(Screenshot grounding data)
○ ○ ○

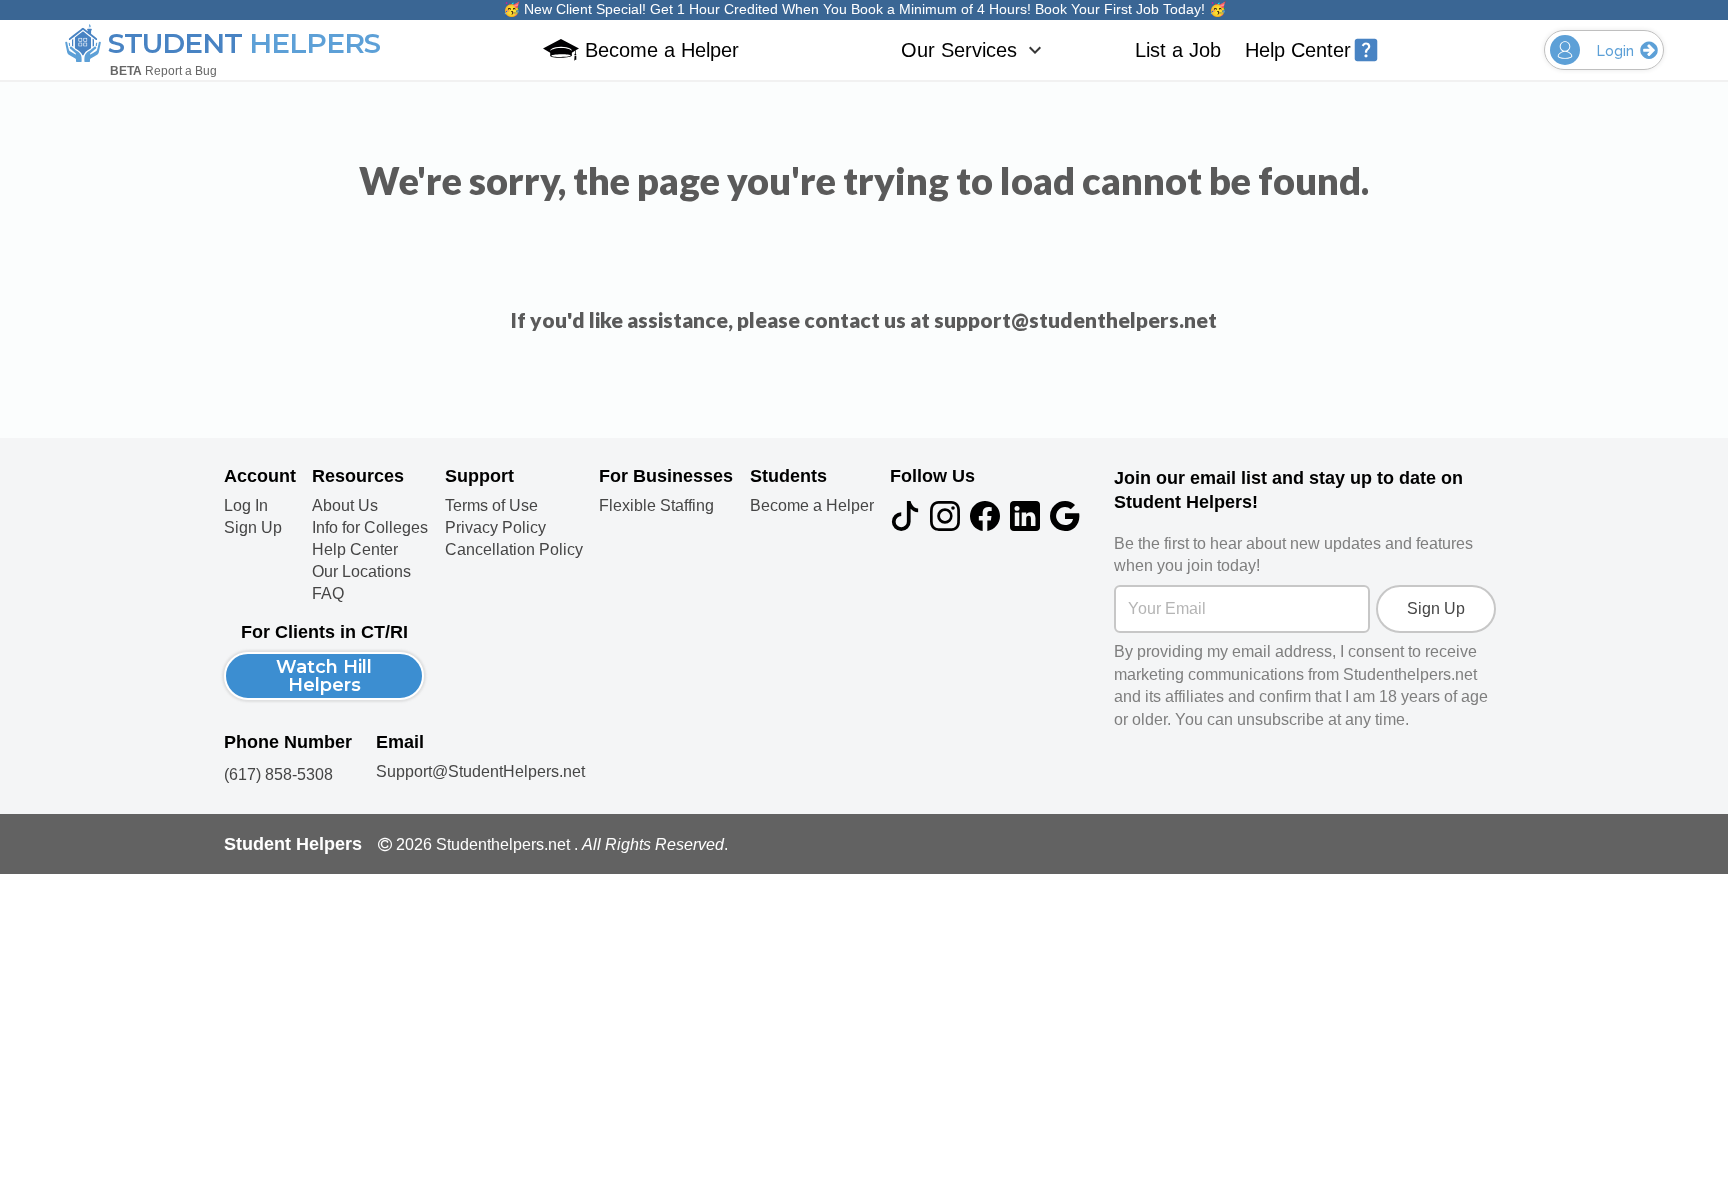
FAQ (328, 594)
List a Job (1178, 50)
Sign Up (253, 528)
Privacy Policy (495, 528)
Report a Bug (163, 71)
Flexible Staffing (656, 506)
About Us (345, 506)
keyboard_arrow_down (1035, 50)
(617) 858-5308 (278, 774)
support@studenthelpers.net (1075, 319)
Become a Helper (812, 506)
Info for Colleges (370, 528)
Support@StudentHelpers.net (480, 771)
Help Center (1298, 50)
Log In (246, 506)
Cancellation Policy (514, 550)
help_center (1366, 50)
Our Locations (361, 572)
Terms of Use (491, 506)
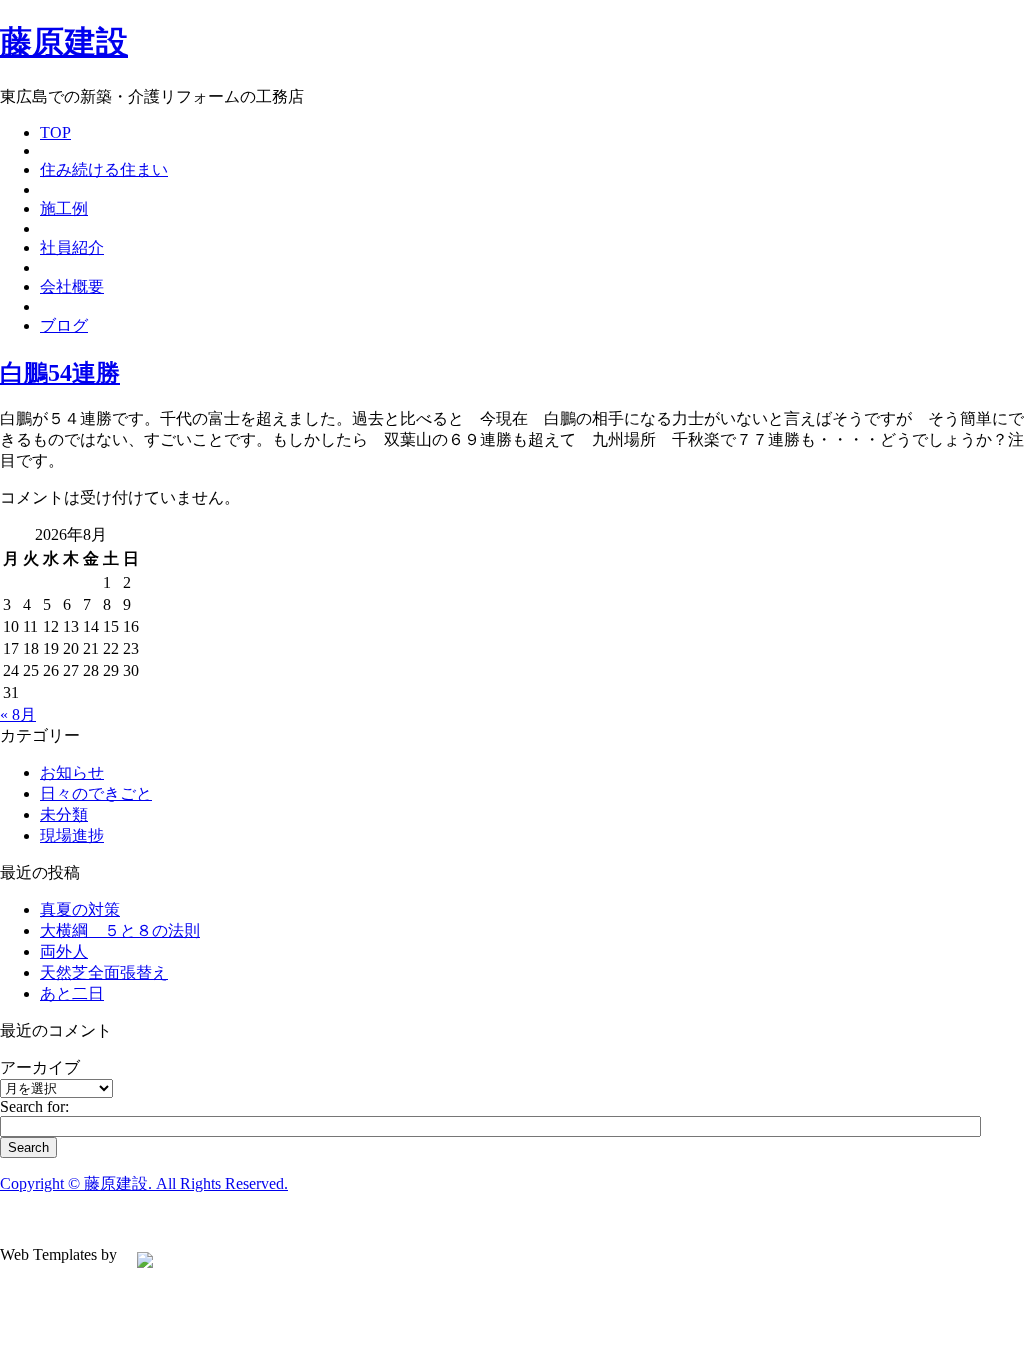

○ ○ ○

→ **Task description**
Please, without any pictures, print each entry exactly.

→ **Answer to the exercise**
FAQ (328, 594)
List a Job (1178, 50)
Sign Up (253, 528)
Privacy Policy (495, 528)
Report a Bug (163, 71)
Flexible Staffing (656, 506)
About Us (345, 506)
keyboard_arrow_down (1035, 50)
(617) 858-5308 (278, 774)
support@studenthelpers.net (1075, 319)
Become a Helper (812, 506)
Info for Colleges (370, 528)
Support@StudentHelpers.net (480, 771)
Help Center (1298, 50)
Log In (246, 506)
Cancellation Policy (514, 550)
help_center (1366, 50)
Our Locations (361, 572)
Terms of Use (491, 506)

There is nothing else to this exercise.